Nella nota del 5 Aprile 2012, il Ministero del Lavoro ha stabilito la cessazione dell’attività informativa del sito dplmodena.it al fine di garantire una rappresentazione uniforme delle informazioni istituzionali. Qualcosa non va, se in una democrazia pluralista il Governo sopprime palesemente la libertà d’opinione. E il sito in oggetto, che negli ultimi dieci anni ha contribuito concretamente alla diffusione delle novità in tema di lavoro, era una fonte preziosa per cittadini e addetti del settore. Di fatto, poi, l’omogeneizzazione cercata dall’Esecutivo non si è di certo realizzata. In rete, continuano ad esistere, diversi tra loro per forma e contenuti, i siti delle altre direzioni provinciali. I portali degli uffici di Asti, Caserta, Oristano, Imperia e Viterbo, ma sono solo alcuni esempi, si caratterizzano per la sporadicità degli aggiornamenti e la mancanza di notizie in un periodo di intensi cambiamenti in materia. Tuttavia, la censura si è abbattuta solo sul portale modenese, uno dei più seguiti nel panorama nazionale. Non si capisce perché, ma non si può fare a meno di pensare che il Ministero abbia voluto zittire una voce fuori dal coro, tra le più attive nel dibattito nato dalla riforma del lavoro.
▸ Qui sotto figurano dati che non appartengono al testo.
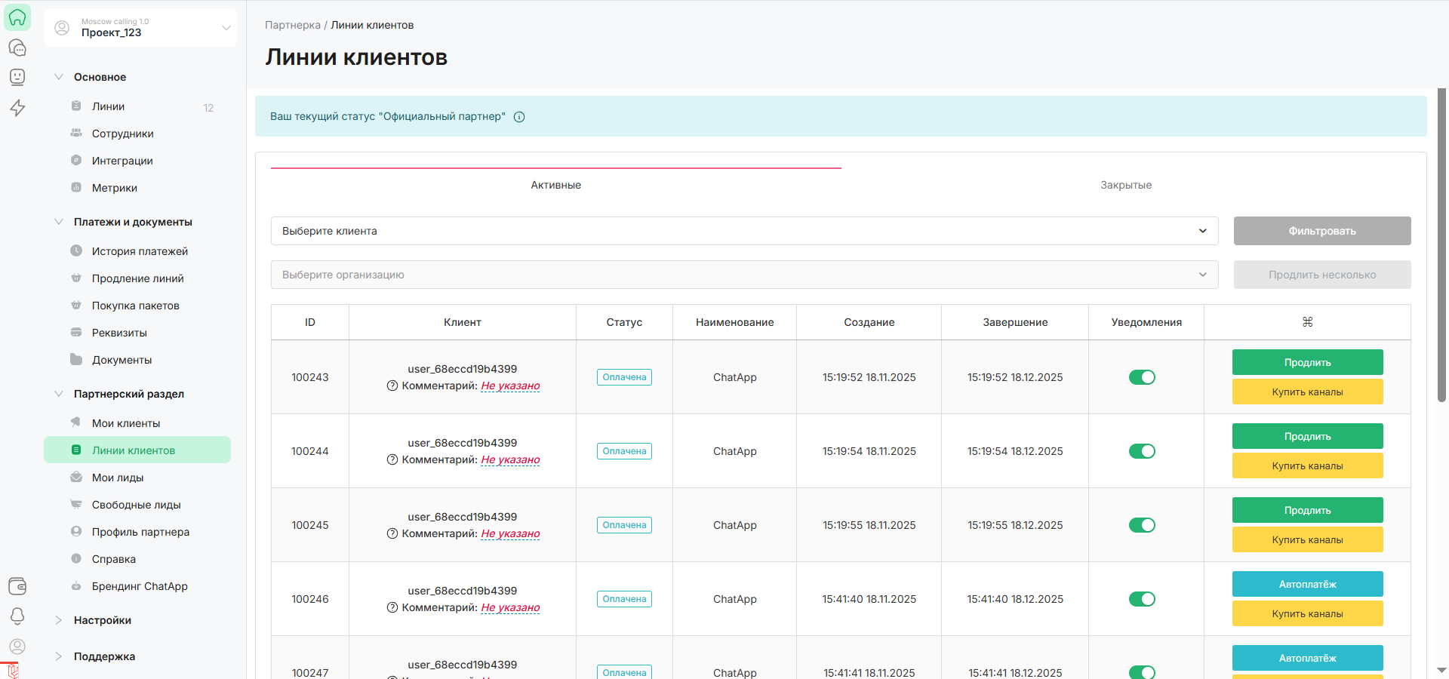This screenshot has height=679, width=1449.
Task: Switch to the 'Закрытые' tab
Action: tap(1125, 185)
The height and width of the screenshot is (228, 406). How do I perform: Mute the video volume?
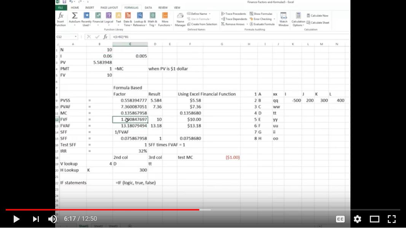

Associazioni e politicanti si scagliano contro l’Esecutivo. Cgil e Cisl hanno parlato di “scelta incomprensibile, grave ed ingiustificata” in quanto quel sito era “una miniera di dati, informazioni, riferimenti legislativi e normativi” in materia di lavoro. Di Pietro ce l’ha con la Fornero: la definisce “badessa” e invoca un intervento radicale di Monti. Beppe Giulietti e Giuseppe Vita chiedono al Ministro di predisporre l’immediata riapertura del sito per far tacere chi pensa che si sia trattato di un provvedimento censorio. Preoccupano un pò le recenti dichiarazioni della Fornero in tema di libertà di informazione: “Non ho l’abitudine di chiudere i siti, se sarà un sito buono il Ministero farà tesoro delle buone idee e le valorizzerà”. Intanto non si capisce perché parli al futuro, a chiusura avvenuta, ma leggendo tra le righe si intravede la volontà di imporre l’autorità del potere pubblico su quello che è a tutti gli effetti un dominio privato, registrato a nome dell’esperto di politiche del lavoro Eufranio Massi. Si dice contraria alla censura, ma a cinque giorni dall’atto incriminato sul sito campeggia ancora l’avviso relativo alla chiusura. Troppe parole, pochi fatti: l’immediato ripristino del sito è l’unico modo per ridare un po’ di dignità ai vituperati valori tutelati dall’art. 21 della Costituzione.